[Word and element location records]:
---------------

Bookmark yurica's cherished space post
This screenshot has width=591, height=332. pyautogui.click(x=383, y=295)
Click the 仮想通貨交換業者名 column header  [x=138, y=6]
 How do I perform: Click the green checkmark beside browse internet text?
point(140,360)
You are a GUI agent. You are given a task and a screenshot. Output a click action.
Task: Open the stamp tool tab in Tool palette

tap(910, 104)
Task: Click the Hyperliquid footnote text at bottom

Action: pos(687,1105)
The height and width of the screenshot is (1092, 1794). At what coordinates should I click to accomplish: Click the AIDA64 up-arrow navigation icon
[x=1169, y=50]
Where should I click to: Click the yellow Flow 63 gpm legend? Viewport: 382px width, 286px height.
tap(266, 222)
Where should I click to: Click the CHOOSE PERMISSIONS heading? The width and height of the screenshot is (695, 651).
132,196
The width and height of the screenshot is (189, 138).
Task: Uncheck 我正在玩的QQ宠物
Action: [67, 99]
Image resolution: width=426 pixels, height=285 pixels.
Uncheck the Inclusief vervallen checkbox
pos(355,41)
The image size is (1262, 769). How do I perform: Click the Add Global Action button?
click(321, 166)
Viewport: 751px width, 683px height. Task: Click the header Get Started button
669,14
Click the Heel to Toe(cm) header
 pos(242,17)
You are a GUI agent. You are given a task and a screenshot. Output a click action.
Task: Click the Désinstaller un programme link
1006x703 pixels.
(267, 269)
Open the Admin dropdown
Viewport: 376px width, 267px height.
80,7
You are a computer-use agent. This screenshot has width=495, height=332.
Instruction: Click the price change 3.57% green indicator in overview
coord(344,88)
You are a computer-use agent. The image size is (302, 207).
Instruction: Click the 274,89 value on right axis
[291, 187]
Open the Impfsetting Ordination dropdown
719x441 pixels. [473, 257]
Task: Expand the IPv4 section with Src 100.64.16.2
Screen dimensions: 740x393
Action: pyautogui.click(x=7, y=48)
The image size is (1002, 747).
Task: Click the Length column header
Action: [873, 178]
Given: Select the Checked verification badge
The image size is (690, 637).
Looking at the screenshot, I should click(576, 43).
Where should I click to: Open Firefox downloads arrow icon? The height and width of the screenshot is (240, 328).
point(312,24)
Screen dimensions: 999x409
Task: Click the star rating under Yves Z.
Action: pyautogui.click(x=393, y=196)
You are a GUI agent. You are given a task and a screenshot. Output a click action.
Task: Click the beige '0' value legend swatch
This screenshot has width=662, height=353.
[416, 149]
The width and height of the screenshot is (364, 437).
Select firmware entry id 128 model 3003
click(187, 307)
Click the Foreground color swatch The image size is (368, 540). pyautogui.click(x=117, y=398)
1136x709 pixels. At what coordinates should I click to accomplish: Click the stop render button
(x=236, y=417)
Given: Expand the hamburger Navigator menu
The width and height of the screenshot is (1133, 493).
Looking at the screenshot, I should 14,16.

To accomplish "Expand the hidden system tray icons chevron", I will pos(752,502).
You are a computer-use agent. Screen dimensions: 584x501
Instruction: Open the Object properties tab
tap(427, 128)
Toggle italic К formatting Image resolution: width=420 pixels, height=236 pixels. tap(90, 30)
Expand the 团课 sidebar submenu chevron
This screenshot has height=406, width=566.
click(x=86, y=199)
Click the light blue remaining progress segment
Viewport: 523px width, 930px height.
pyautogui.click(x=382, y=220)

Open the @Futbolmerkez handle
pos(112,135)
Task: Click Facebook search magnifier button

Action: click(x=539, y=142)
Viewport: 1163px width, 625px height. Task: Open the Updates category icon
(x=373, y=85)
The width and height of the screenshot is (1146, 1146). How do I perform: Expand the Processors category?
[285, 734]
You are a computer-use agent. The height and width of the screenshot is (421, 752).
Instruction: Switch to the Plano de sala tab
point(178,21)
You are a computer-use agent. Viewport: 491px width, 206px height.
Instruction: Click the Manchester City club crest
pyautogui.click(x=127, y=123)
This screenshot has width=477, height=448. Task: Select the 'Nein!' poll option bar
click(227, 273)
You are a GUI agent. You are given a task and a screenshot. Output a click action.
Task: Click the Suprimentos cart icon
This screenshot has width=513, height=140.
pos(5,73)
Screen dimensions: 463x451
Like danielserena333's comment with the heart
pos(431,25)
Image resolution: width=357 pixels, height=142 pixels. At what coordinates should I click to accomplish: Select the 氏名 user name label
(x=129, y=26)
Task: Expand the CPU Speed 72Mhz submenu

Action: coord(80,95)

---------------

[WORK TO BE COMPLETED]:
Repeat, unchanged, everything from the line containing "This screenshot has width=477, height=448." down to the end of the data.

[THE RESULT]:
This screenshot has width=477, height=448. Task: Select the 'Nein!' poll option bar
click(227, 273)
You are a GUI agent. You are given a task and a screenshot. Output a click action.
Task: Click the Suprimentos cart icon
This screenshot has width=513, height=140.
pos(5,73)
Screen dimensions: 463x451
Like danielserena333's comment with the heart
pos(431,25)
Image resolution: width=357 pixels, height=142 pixels. At what coordinates should I click to accomplish: Select the 氏名 user name label
(x=129, y=26)
Task: Expand the CPU Speed 72Mhz submenu

Action: coord(80,95)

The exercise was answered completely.